→ OBJECTIVES:
1. Answer these from the discussion of the quadrant problem:
(a) What does the first part of the question show about the signs of a and b?
(b) When a = -2 and b = 3, do the two points fall in the same quadrant or in different quadrants?
(c) What does statement (2) show about a and x?
2. Write the next few sentences of the discussion of the quadrant problem, picking up right after its last sentence.

→ READING TEXT:
>> begin

IMO from the first part of the question we can extract that a & b must be of the same sign, either positive or negative:

\(a=2, b=3\) \((-2, 3), (-3, 2)\) -> same quadrant

\(a=-2, b=-3\) \((2, -3), (3, -2)\) -> same quadrant

\(a=-2, b=3\) \((2, 3), (-3, -2)\) -> different quadrant

From (1) we know that x & y must be of the same sign too, but we don't know whether positive or negative and therefore it is insufficient. From (2) we know that a & x must be of the same sign but we don't know anything about Y, therefore it is insufficient. From (1) & (2) we know that a,b,x,y must be of the same sign and therefore are in the same quadrant = sufficient.

157) If ab ≠ 0 and (-a, b) and (-b, a) are in the same quadrant, is (-x, y) in this quadrant? a. xy > 0 b. ax > 0

OA:

Given that (-a,b) and (-b,a) are in the same quadrant. Hence we can deduce that the points are either in the I or III quadrant.

We need to determine whether (-x,y) also belongs to either I or III quadrant.

>> end

→ SOURCE DATA:
>> begin

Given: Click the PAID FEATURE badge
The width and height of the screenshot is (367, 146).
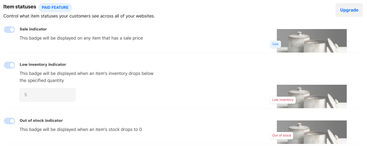Looking at the screenshot, I should 55,7.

>> end

→ ANSWERS PROVIDED:
1.
(a) a and b must have the same sign, either positive or negative.
(b) Different quadrants.
(c) a and x must have the same sign.

2.
Statement A: xy>0. With this, we can deduce that either both x and y is +ve or both -ve.

However we cannot tie this information with the two given points (-a,b) and (-b,a). Insufficient.

Statement B: ax>0. With this again, we can deduce that either both a and x is +ve or both -ve. But we do not have sufficient information about y hence we cannot make out if (-x,y) is in the I or III quadrant. Insufficient.

With both the statement put together, we know that the sign of a and x is the same and the sign of x and y is the same. Hence we can deduce that the sign of x and y is the same. If the sign of x and y is the same then the point (-x,y) should also be in the I or III quadrant.

Sufficient. Hence answer is C.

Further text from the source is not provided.